• Written exercise
Count how many lines in the records below contain the string "width". Reply with the number alone.

+++ Material to process

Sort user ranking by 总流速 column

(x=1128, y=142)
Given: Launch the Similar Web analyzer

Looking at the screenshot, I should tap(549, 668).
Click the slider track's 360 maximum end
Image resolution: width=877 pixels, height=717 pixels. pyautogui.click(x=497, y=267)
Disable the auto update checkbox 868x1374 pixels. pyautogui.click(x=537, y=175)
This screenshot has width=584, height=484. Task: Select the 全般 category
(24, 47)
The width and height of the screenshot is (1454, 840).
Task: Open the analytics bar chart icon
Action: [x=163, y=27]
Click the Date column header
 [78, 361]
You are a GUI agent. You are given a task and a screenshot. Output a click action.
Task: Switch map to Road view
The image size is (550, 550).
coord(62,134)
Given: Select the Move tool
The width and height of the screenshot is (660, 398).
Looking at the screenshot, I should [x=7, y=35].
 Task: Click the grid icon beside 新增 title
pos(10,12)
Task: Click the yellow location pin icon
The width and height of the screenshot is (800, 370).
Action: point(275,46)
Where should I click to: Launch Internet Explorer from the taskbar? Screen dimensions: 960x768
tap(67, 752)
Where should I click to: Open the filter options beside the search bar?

++++++

• Expected answer
5